▶ TRY IT: Go through the listing and copy each line that has the string "status" in it.

▶ INPUT:
□ □ □ □ □
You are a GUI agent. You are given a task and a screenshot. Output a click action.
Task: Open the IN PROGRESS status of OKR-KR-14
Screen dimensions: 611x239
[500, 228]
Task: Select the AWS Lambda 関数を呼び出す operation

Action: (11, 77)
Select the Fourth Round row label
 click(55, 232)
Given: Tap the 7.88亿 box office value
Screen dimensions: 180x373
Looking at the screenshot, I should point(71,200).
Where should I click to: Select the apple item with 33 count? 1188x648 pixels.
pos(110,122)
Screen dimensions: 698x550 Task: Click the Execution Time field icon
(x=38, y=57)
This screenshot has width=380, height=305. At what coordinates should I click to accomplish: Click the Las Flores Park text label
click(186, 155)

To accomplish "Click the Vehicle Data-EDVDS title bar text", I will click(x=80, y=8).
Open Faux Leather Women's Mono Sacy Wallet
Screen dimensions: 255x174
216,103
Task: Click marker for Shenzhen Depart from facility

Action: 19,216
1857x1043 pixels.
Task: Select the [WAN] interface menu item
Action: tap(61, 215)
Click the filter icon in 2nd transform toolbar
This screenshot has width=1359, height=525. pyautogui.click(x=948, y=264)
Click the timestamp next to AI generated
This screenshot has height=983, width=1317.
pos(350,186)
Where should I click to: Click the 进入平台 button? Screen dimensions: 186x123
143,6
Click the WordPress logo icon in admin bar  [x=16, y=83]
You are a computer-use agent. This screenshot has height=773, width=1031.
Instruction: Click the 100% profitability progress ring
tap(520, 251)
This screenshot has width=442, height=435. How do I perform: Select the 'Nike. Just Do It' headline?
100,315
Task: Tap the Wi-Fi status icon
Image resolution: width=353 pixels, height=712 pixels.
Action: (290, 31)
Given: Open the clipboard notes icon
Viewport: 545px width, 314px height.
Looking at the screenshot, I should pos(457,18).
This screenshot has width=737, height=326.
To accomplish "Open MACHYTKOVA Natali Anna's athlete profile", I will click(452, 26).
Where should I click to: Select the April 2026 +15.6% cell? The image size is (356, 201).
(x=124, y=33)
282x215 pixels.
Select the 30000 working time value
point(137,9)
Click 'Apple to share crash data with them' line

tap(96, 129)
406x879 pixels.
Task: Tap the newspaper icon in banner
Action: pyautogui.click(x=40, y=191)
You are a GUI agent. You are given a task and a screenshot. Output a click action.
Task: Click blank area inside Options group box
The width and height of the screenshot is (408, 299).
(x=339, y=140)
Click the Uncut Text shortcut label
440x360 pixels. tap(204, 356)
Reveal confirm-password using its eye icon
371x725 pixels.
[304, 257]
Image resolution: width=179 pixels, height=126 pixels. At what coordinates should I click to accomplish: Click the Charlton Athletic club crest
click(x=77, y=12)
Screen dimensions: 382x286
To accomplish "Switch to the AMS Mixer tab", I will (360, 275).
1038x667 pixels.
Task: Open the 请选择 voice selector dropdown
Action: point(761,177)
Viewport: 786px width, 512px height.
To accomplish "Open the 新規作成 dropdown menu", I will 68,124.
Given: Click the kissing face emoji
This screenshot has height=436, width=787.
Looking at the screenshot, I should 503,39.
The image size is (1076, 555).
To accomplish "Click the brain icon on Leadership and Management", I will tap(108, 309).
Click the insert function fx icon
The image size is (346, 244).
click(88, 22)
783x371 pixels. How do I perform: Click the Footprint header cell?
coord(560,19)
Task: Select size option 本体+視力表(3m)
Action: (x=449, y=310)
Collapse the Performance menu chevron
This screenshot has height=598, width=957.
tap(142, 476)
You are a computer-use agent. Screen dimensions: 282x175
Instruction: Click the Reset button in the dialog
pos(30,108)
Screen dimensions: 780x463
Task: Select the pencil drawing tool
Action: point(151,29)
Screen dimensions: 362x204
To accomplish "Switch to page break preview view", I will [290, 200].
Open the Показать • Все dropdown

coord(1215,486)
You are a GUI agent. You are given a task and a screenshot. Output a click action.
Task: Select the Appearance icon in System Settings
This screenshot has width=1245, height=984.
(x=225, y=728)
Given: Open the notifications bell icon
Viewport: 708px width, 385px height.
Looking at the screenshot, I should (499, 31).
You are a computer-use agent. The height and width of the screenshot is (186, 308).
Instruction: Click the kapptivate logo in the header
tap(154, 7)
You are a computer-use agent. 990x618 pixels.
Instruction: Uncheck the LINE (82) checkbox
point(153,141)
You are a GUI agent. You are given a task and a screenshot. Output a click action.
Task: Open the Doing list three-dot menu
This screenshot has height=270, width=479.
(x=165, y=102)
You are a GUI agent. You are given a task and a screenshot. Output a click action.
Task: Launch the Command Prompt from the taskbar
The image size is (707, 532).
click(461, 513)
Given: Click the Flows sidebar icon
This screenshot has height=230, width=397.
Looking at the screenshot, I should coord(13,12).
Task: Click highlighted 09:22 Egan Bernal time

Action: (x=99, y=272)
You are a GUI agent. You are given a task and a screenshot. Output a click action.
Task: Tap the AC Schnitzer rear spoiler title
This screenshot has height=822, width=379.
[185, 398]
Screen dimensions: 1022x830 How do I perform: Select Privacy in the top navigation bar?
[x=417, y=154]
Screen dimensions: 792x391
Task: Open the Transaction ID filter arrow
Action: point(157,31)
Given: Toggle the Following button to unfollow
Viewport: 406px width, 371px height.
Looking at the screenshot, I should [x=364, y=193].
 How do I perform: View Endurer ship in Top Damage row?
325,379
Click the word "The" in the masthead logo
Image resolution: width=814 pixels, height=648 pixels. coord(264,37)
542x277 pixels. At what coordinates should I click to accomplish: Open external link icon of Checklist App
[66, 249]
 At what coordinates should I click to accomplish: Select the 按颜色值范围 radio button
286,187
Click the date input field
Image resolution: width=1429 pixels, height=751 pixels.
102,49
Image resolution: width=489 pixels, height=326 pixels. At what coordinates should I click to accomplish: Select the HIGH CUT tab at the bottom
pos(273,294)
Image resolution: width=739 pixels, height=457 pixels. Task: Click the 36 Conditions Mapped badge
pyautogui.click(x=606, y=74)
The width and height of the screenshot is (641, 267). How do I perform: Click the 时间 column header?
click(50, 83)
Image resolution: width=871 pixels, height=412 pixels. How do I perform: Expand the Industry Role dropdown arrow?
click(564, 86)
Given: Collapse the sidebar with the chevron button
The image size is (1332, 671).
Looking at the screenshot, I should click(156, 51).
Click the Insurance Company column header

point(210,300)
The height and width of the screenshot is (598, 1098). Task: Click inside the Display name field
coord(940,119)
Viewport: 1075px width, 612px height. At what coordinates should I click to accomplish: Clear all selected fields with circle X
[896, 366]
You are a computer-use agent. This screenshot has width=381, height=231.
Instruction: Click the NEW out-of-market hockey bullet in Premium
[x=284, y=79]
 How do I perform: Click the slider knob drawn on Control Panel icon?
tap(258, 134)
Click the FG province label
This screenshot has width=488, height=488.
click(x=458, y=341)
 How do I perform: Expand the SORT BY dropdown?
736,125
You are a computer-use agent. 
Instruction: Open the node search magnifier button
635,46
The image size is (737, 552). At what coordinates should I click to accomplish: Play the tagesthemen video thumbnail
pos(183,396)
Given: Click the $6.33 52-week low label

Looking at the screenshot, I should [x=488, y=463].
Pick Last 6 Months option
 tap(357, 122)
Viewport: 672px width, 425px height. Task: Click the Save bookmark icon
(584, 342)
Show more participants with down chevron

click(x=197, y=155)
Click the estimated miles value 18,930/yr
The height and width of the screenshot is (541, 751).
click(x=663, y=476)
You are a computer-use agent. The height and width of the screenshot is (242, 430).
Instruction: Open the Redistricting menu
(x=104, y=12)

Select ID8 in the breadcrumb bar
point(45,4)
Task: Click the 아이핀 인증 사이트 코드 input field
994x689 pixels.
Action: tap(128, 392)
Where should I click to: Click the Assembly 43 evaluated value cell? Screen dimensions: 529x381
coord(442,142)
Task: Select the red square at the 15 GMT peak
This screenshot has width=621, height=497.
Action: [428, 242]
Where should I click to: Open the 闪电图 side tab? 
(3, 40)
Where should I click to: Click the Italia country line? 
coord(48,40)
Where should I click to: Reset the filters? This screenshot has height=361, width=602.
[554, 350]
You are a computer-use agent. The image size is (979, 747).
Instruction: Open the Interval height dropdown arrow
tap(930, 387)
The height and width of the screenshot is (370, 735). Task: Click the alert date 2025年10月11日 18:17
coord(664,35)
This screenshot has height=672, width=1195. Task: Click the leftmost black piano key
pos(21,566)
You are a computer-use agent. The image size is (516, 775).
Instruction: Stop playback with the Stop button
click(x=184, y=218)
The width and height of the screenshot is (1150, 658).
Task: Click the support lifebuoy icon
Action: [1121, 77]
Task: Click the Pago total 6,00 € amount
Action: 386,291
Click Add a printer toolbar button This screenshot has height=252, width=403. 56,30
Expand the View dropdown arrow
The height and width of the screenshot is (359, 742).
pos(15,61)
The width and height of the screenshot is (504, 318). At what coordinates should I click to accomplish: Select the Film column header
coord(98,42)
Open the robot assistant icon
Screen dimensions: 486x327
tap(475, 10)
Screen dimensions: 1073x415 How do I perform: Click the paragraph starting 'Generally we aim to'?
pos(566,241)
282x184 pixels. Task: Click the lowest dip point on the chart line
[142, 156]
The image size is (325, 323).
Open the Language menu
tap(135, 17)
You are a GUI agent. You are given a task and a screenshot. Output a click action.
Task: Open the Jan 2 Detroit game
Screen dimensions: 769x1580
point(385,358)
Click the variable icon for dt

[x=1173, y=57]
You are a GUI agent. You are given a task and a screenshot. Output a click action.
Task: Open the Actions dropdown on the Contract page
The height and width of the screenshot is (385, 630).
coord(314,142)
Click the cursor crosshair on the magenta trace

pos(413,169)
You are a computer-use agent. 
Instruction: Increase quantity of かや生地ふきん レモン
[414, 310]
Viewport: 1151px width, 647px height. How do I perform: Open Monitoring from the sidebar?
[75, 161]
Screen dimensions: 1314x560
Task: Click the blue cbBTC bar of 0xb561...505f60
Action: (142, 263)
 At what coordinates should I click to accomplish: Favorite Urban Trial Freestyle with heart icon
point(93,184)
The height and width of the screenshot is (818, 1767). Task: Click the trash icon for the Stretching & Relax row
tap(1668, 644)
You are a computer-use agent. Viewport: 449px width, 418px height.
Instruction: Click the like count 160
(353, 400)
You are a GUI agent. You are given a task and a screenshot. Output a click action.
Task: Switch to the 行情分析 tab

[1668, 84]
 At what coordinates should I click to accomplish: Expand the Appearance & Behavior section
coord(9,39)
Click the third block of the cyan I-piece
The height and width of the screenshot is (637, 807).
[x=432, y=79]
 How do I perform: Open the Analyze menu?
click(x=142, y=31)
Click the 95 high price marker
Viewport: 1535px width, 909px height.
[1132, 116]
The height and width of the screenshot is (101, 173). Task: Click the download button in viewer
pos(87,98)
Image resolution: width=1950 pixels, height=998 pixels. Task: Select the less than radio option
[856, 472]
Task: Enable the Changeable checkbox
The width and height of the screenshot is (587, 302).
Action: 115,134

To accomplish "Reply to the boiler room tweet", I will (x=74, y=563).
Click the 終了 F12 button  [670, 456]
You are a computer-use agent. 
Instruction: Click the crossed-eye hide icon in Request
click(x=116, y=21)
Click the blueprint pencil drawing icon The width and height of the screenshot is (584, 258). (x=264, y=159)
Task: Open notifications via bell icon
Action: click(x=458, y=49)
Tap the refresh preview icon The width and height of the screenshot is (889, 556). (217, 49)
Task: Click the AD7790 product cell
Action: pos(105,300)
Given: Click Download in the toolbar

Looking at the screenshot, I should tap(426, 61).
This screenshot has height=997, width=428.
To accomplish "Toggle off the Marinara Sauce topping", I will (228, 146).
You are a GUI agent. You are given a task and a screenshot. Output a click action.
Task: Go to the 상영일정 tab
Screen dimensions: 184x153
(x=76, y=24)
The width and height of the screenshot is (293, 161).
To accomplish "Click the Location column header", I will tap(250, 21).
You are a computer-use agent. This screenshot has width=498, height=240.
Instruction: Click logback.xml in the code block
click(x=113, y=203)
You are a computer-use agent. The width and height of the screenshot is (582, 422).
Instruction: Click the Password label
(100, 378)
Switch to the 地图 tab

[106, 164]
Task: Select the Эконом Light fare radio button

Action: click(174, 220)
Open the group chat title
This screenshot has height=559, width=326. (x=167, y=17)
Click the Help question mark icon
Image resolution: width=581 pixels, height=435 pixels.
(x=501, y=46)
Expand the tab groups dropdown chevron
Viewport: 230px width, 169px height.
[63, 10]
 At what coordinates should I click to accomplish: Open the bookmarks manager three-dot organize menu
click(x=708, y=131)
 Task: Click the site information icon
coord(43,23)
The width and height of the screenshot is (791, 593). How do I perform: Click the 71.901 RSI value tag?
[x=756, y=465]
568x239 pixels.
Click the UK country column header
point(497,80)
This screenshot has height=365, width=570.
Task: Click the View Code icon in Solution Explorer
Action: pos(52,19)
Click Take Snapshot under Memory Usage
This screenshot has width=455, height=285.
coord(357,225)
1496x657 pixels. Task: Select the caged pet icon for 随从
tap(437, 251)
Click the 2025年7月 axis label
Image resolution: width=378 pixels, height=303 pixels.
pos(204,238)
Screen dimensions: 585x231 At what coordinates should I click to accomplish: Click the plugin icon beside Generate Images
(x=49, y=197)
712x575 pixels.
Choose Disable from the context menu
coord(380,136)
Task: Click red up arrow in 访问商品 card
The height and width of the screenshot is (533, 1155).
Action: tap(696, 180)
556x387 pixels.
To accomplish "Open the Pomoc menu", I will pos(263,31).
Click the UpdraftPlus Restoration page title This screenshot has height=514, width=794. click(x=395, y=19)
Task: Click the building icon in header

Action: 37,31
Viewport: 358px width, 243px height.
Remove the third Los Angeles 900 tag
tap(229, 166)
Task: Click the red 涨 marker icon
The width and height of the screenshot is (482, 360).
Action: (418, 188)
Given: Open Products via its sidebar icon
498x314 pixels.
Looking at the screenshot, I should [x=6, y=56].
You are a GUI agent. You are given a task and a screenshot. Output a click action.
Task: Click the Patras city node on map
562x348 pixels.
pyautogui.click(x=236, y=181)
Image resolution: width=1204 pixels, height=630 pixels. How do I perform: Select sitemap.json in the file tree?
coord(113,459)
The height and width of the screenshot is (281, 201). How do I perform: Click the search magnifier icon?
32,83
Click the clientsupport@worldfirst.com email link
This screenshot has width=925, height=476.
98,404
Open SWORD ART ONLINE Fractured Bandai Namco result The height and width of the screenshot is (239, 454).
□ □ □ □ □
▶ TASK RESPONSE:
Task: Open the IN PROGRESS status of OKR-KR-14
Task: Tap the Wi-Fi status icon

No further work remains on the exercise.